Answering that question will both let me talk about my favorite subject, Küster and continue the subject of what goes into finding a SAR dog. You see, when someone first thinks about joining a search and rescue K-9 team you have two options; find a puppy or look for an adult dog. There are no guarantees with either option.
In our case, I had looked around for a dog from a local shelter, because buying an adult working dog was WAY out of our price range. However, I didn’t find one that I felt confident had the drive to do the work, and I wasn’t sure what to look for because I hadn’t worked a dog before. Now, I have a better idea about what a working dog looks like and there are quite a few candidates in rescue. They are purchased as pets but simply have too much drive to just be a pet. They drive people crazy with their need to work and often become destructive. I really didn’t feel confident that I could choose a dog in a shelter and find one with the right combination of drive and instinct to be a canine partner.
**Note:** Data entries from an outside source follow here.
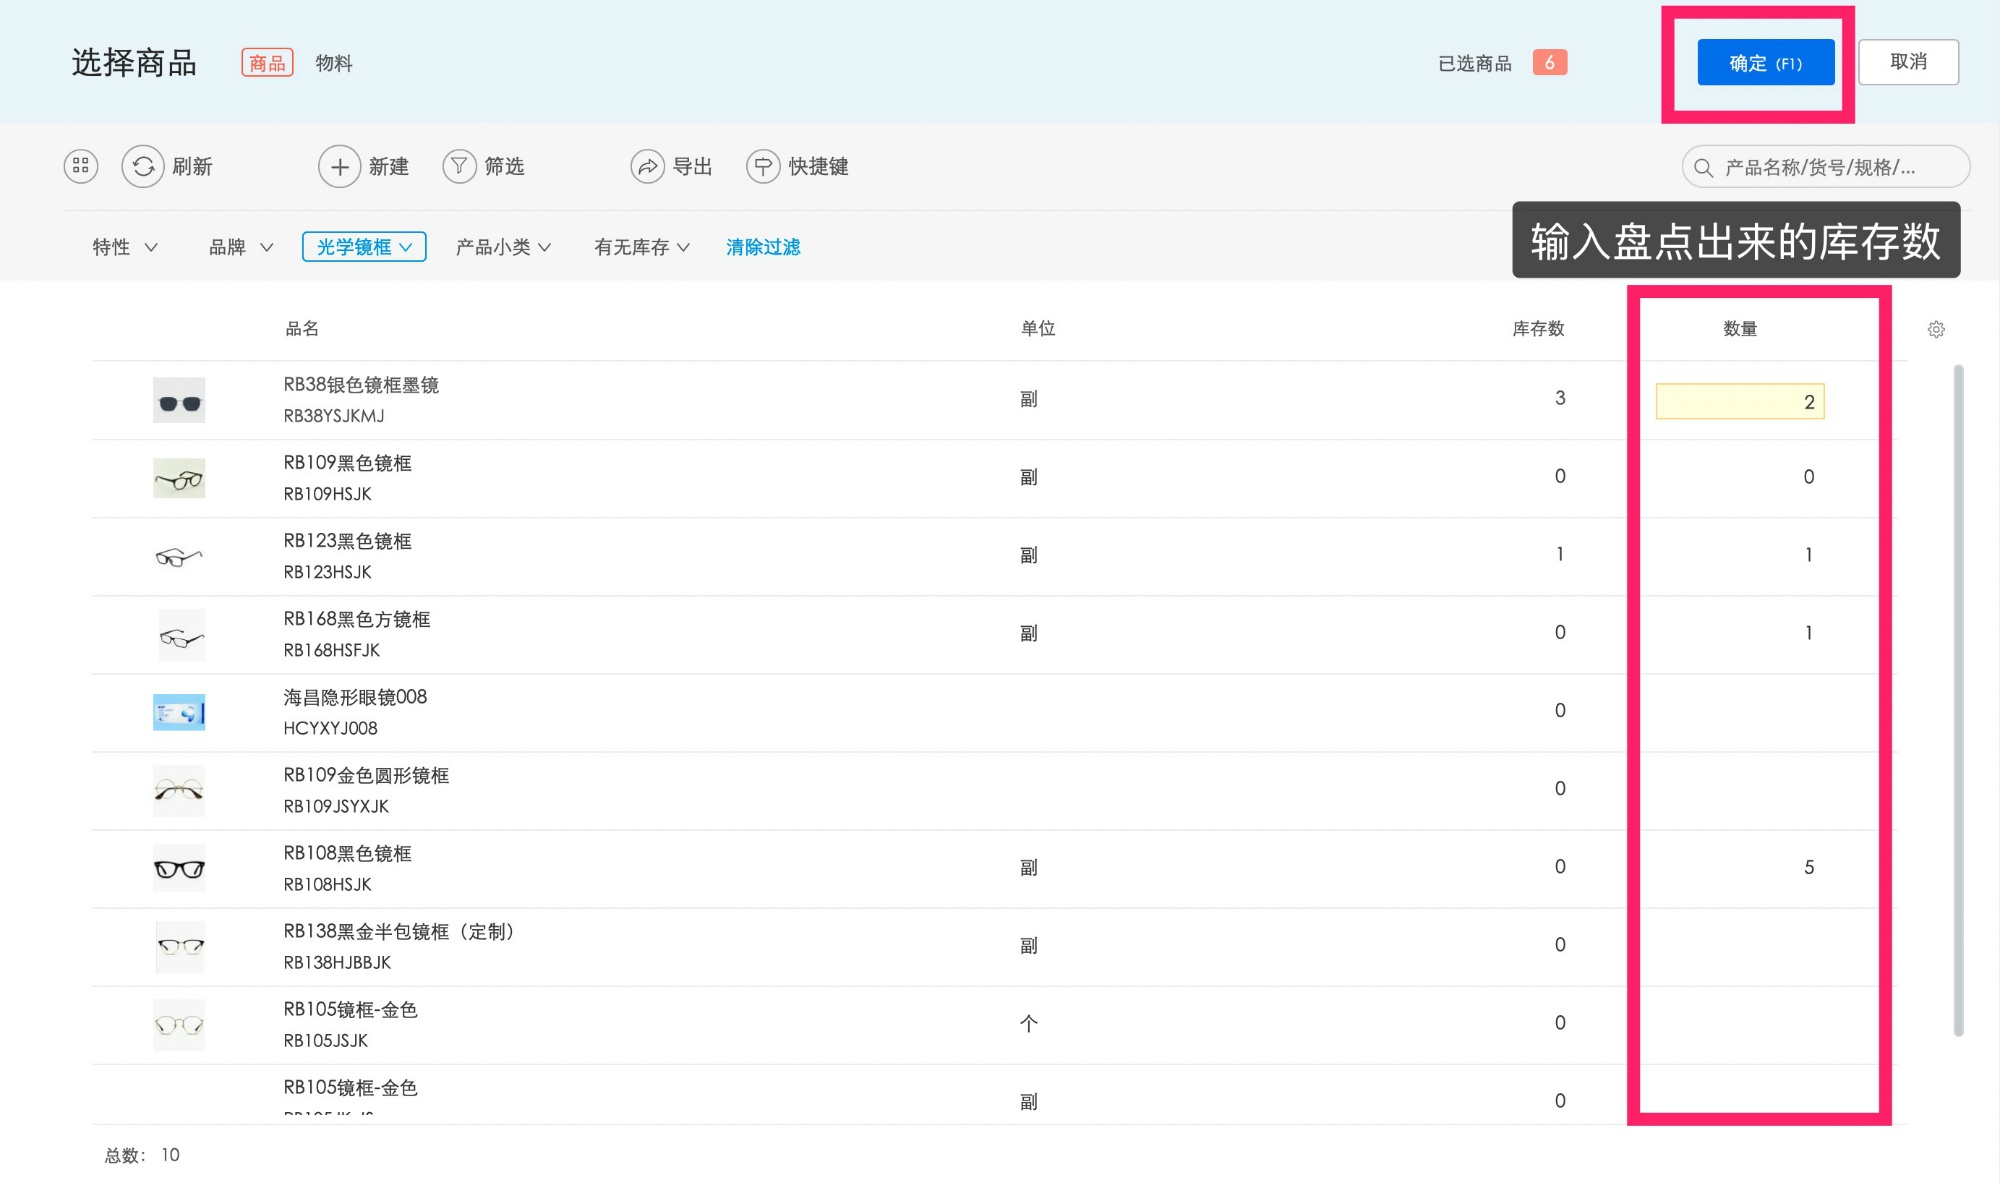Click the RB108黑色镜框 product thumbnail

pyautogui.click(x=179, y=868)
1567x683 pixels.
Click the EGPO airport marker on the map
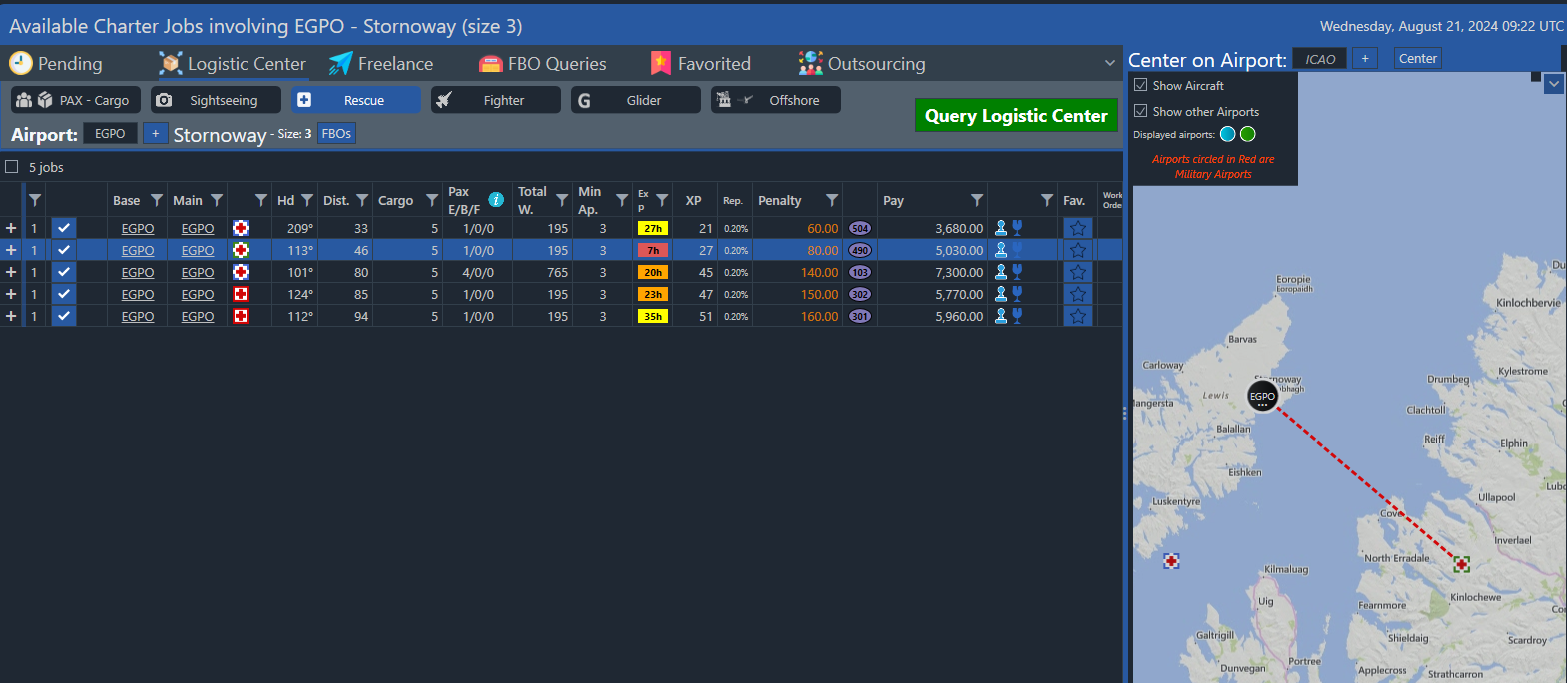tap(1262, 396)
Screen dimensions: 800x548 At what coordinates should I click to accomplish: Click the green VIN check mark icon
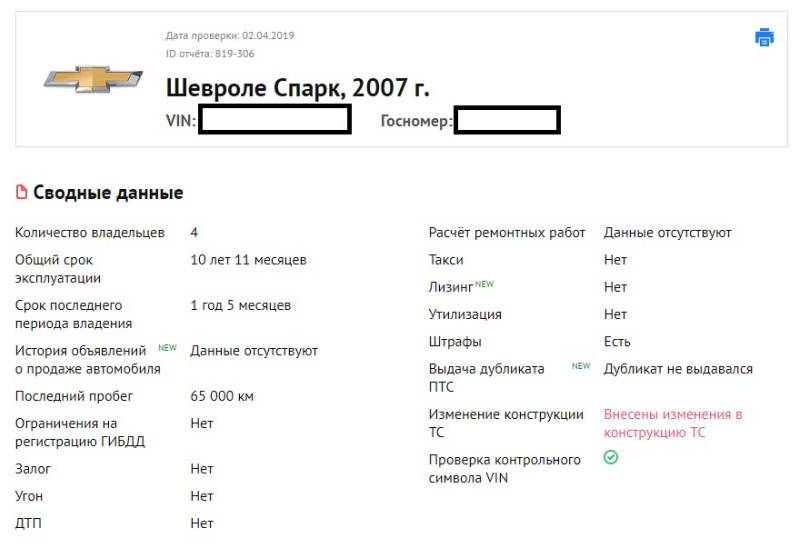click(x=611, y=457)
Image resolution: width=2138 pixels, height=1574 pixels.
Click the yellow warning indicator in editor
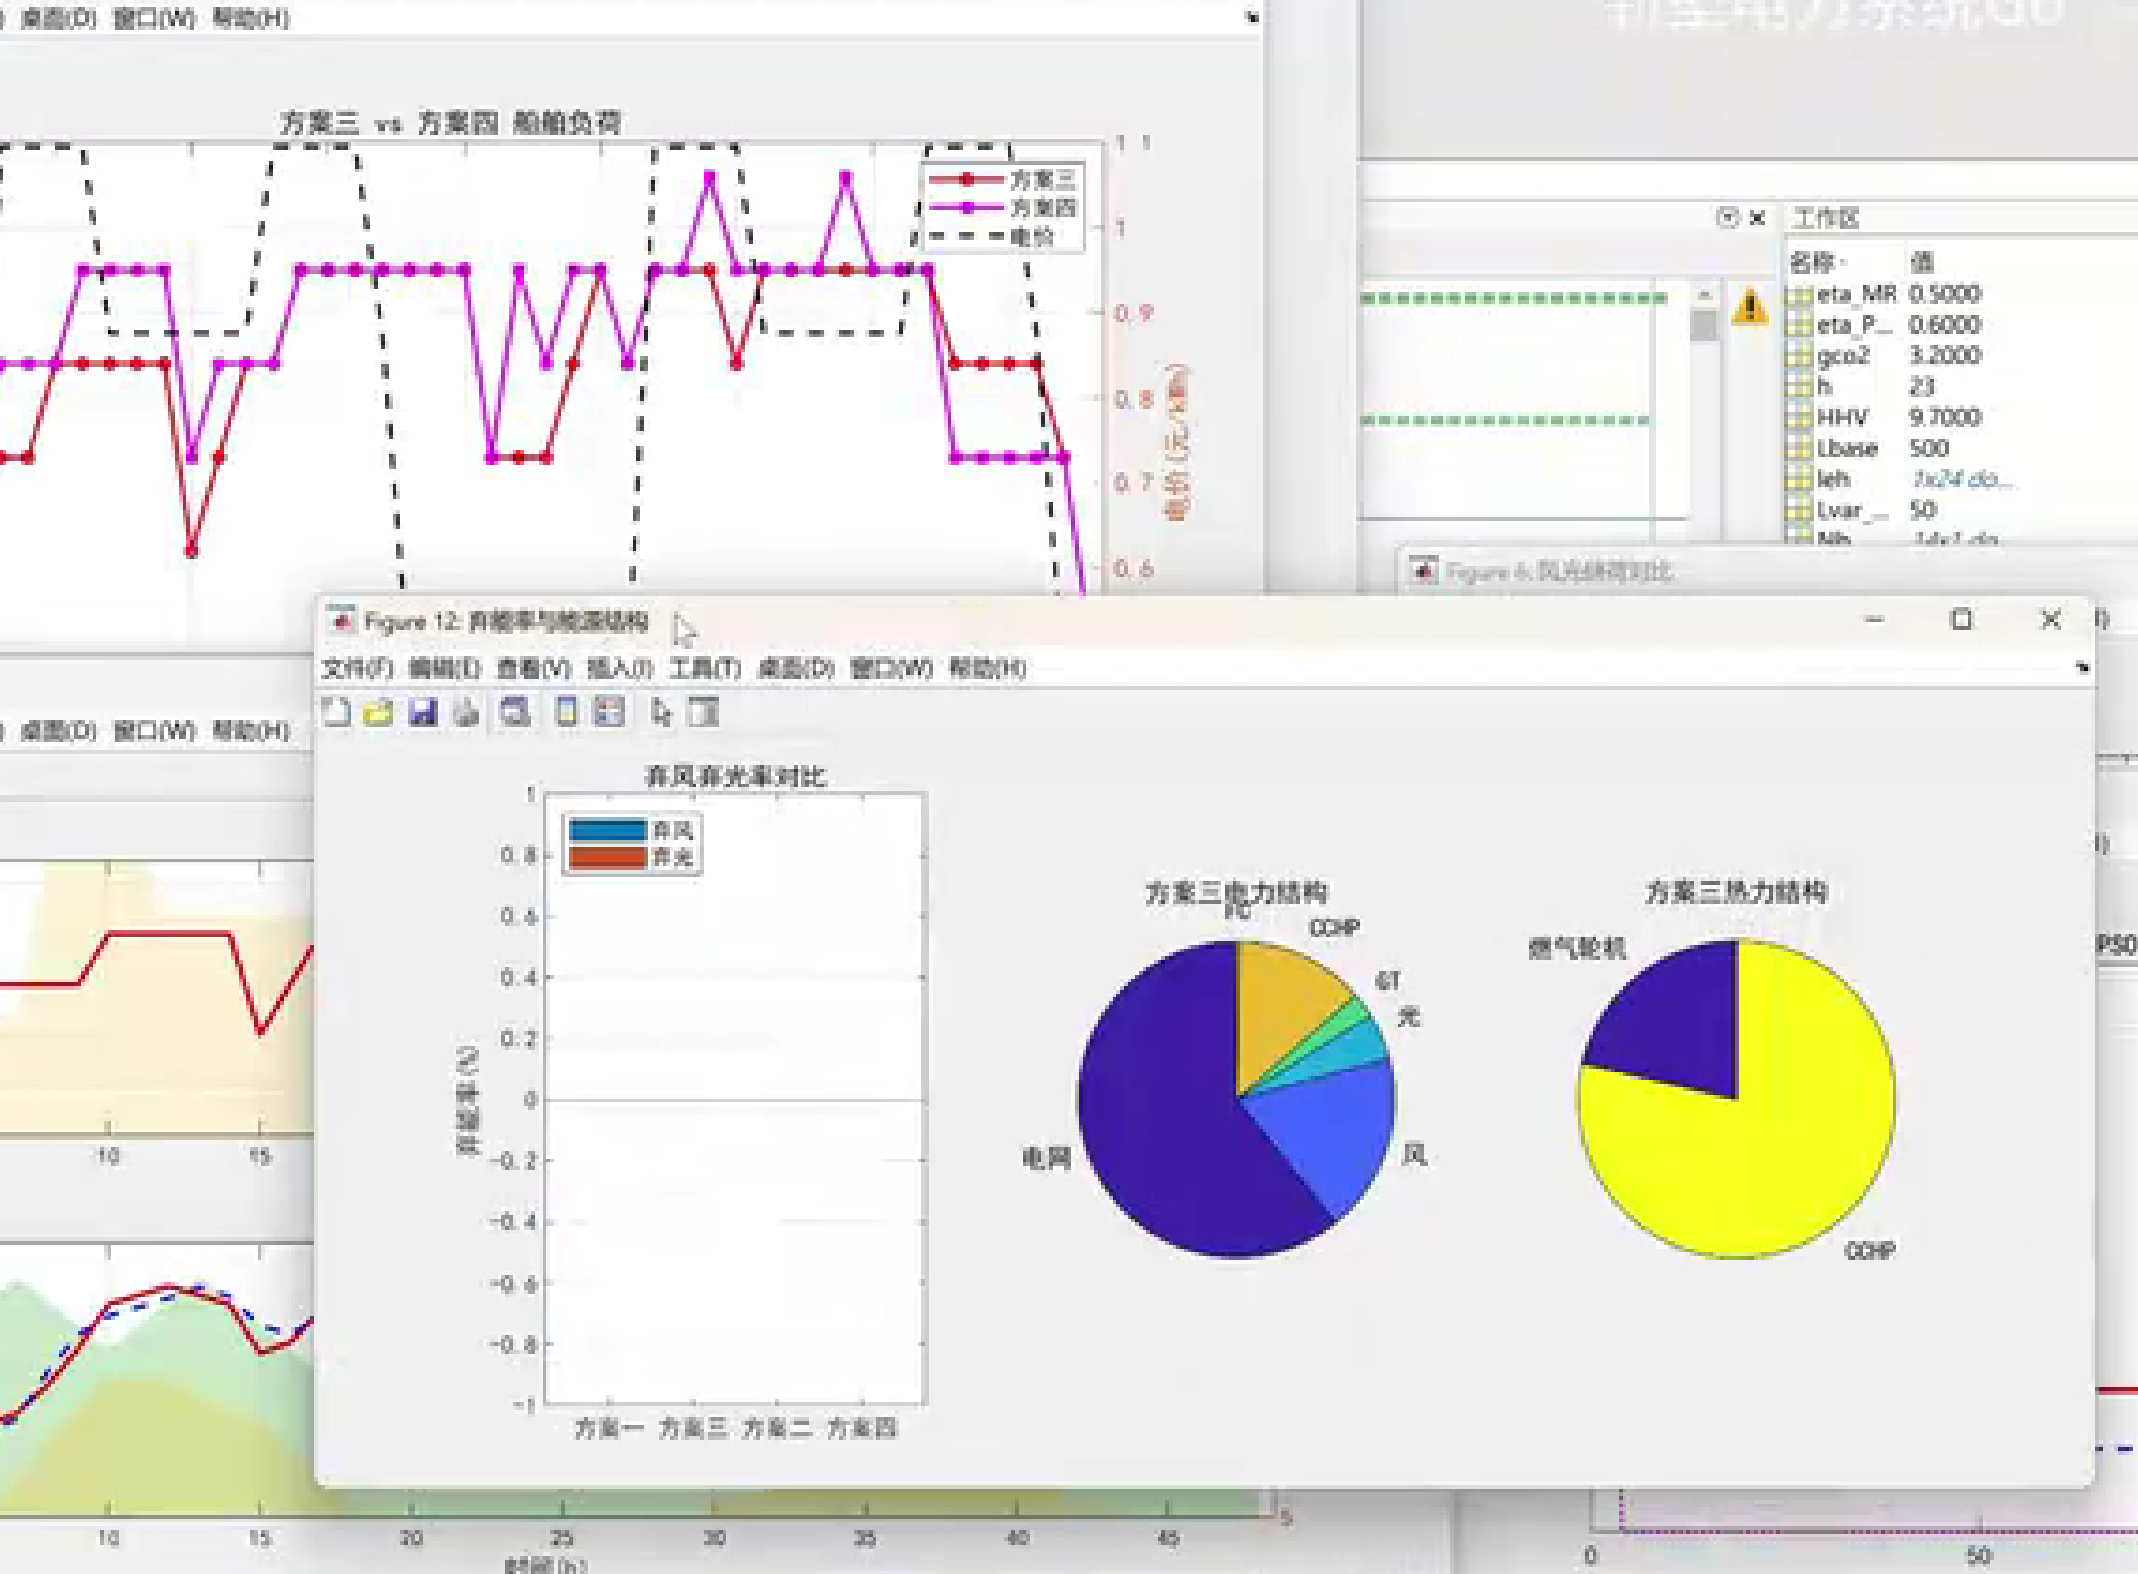(x=1749, y=306)
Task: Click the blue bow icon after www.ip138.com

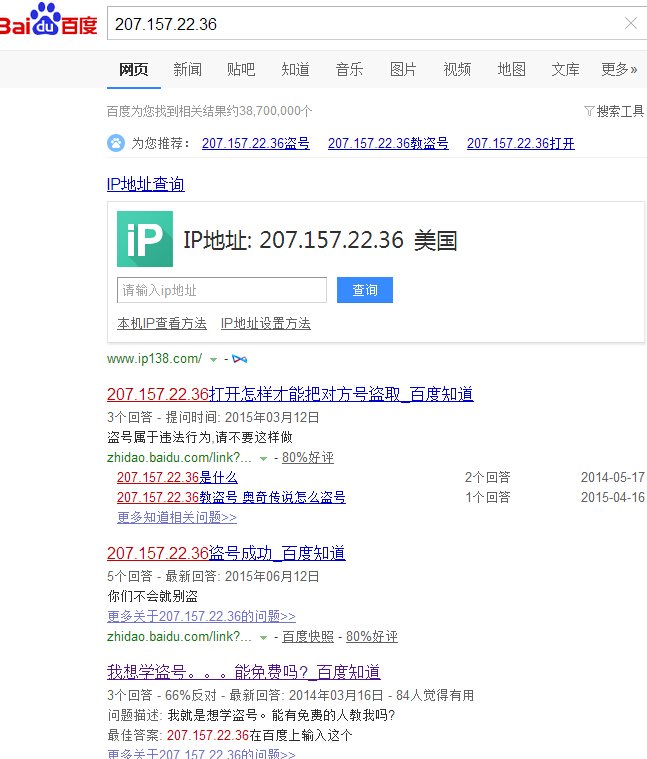Action: coord(239,358)
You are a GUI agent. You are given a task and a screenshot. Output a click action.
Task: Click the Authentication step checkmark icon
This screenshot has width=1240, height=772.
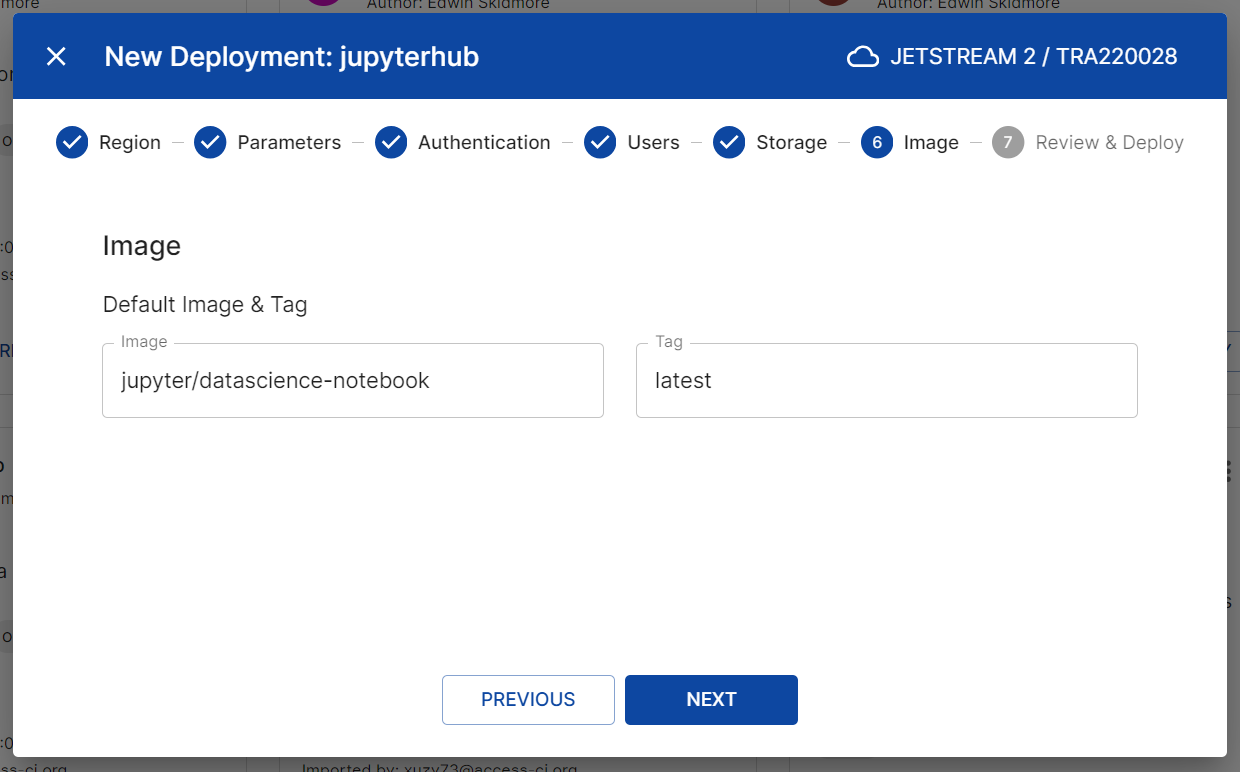tap(391, 143)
I began to do research and to talk to a lot of canine SAR handlers. When I saw dogs that I really liked, I asked people where they came from. I learned about Küster’s breeder through word of mouth. She was breeding sound, healthy dogs with incredible instinct and drive. I talked to her a lot about what I wanted and we went up to visit her and both of Küster’s parents while his mom was pregnant. I was very impressed by both of them. Not only do they have great drive to work, they also are very friendly with people. I knew that I wanted a dog who wasn’t going to be too big in case I had to carry him, had great drive so he would work to get his reward and would like people. When we met his parents we liked what we saw a lot. After that, it was a waiting game until the puppies were born.
We had first choice of the puppies in the litter and we went up to make our choice when they were four weeks old. It wasn’t an easy decision. I had heard that male German Shepherds were easier to train for first time handlers and so I was leaning more towards a male. There were three puppies out of the litter that I had my eye on. I handled all three of them for a while outside, looking to see which of them was curious, liked to smell around more and watch things, and liked to chase. When I set Küster down, he was the one who followed me in the yard. After spending some time talking to the breeder, she actually thought he was a good choice. She thought the other two males in the litter might be too intense and might be better suited to Schutzhund. Houndstooth liked him because he was solid black and she likes the black Shepherds, although looks were the lowest of my considerations.
So, we made our decision final and then we waited until it was time to go and pick him up. We still fondly remember driving home while he howled in the back until the Jingle Dogs began singing on the radio. After that, we put the song on repeat so we could enjoy the relative peace and quiet. It was pretty much the only time he was ever very loud in the car.
I guess my main statement here would be, it’s a huge gamble when starting with a puppy. Take your time. We tried the best we could to stack the deck in our favor.